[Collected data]
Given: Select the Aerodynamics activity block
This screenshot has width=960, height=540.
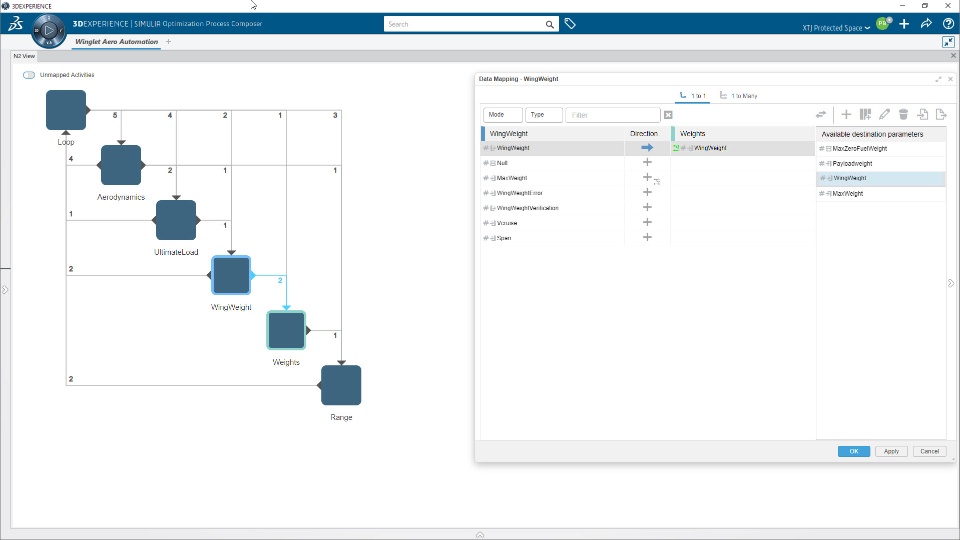Looking at the screenshot, I should (x=121, y=165).
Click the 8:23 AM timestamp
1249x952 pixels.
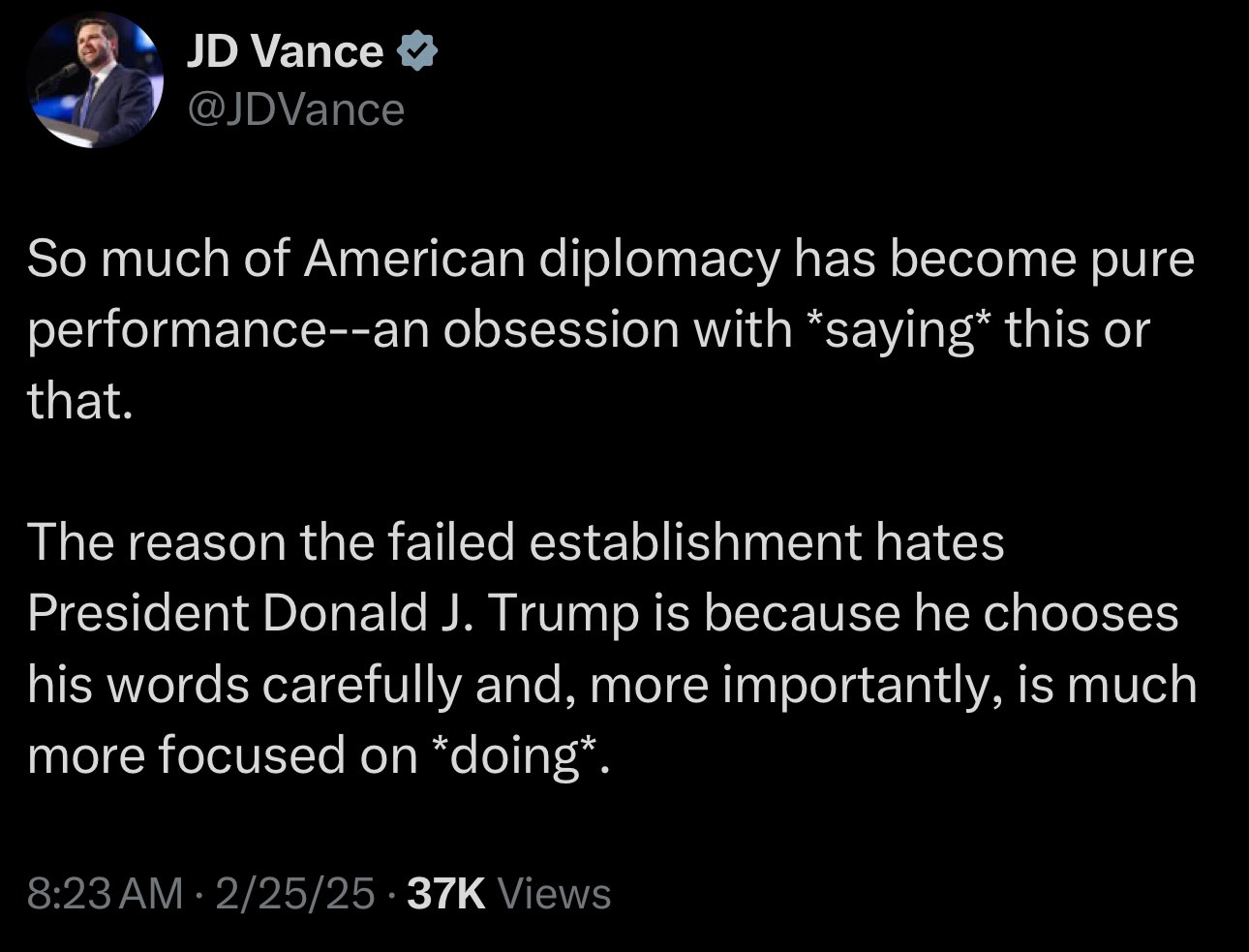[x=105, y=893]
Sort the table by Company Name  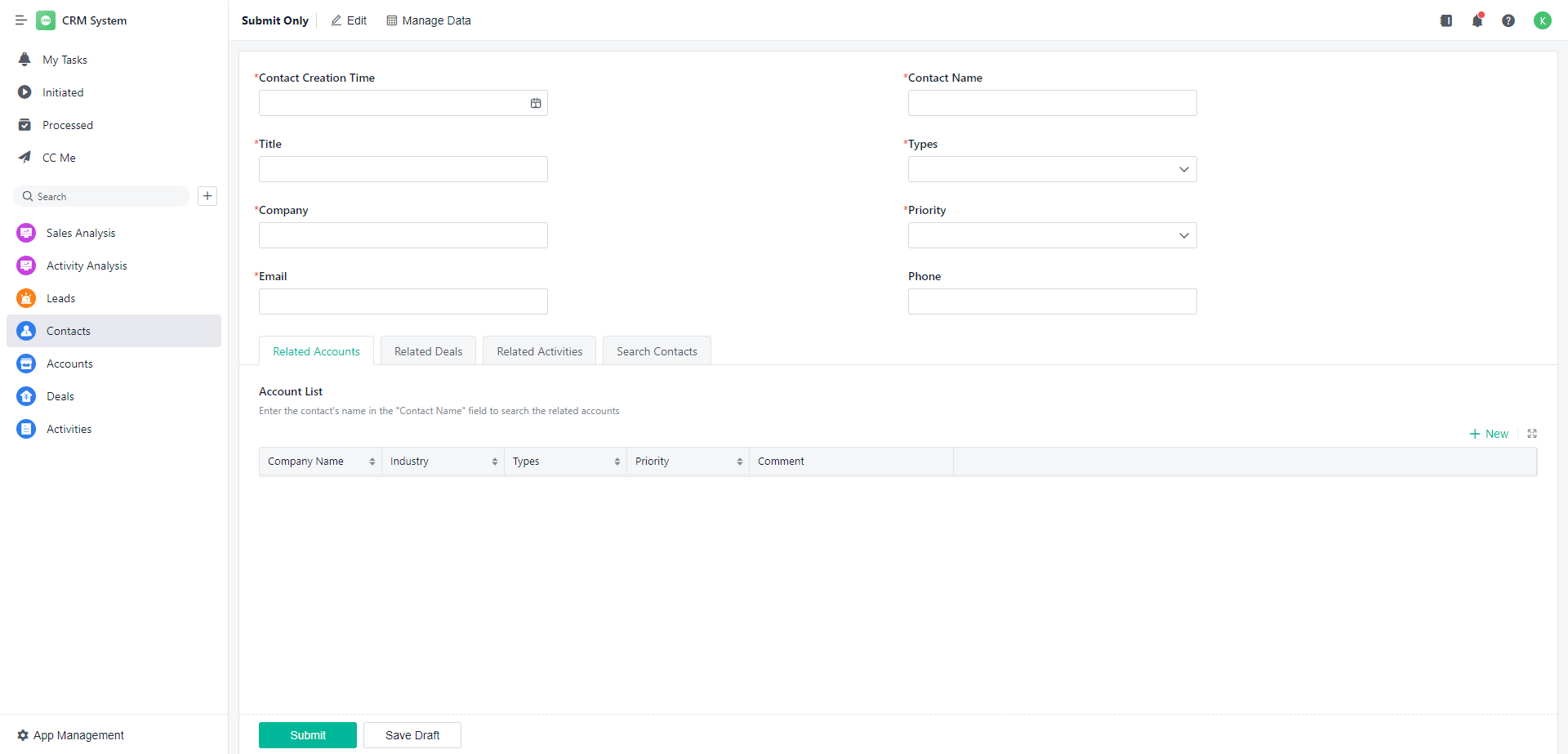372,462
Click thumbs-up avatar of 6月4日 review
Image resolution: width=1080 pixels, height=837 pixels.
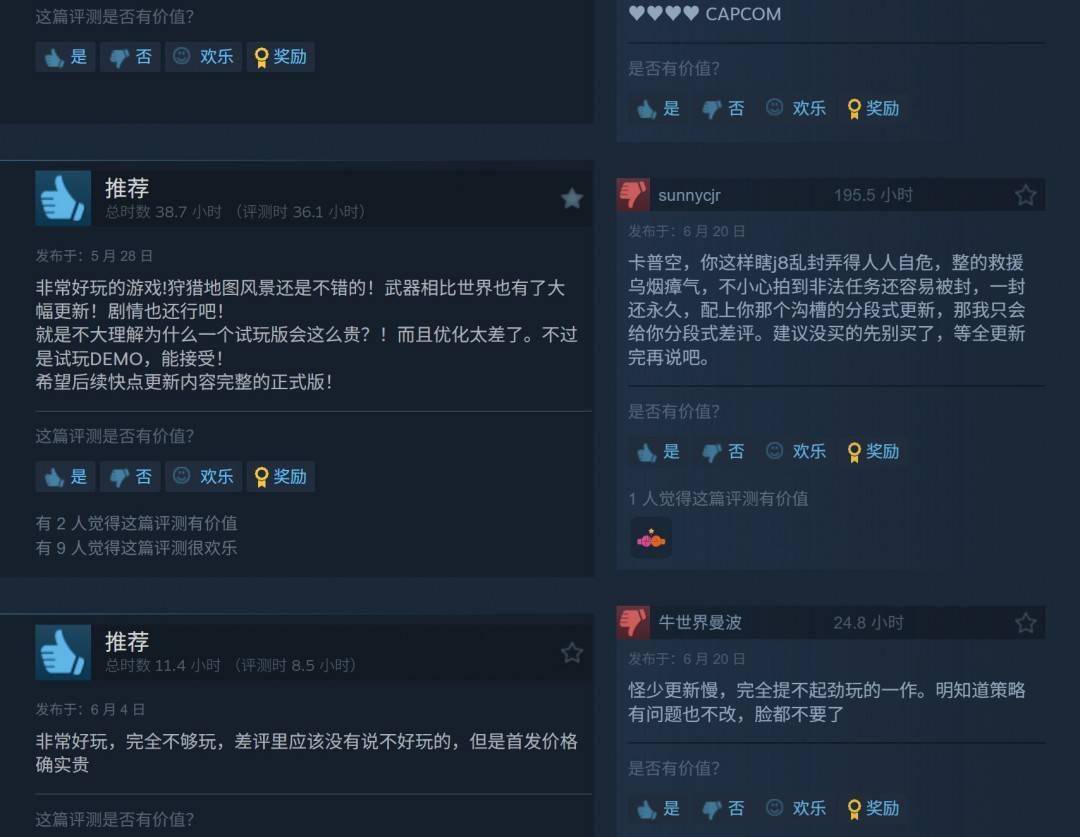(x=63, y=652)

- INSTRUCTIONS FOR THE TASK: Without any pictures, reproduce exactly the lines from the line that contains "Click thumbs-up avatar of 6月4日 review" to the end of the entries above, both ends included.

- EXERCISE RESULT:
Click thumbs-up avatar of 6月4日 review
Image resolution: width=1080 pixels, height=837 pixels.
(x=63, y=652)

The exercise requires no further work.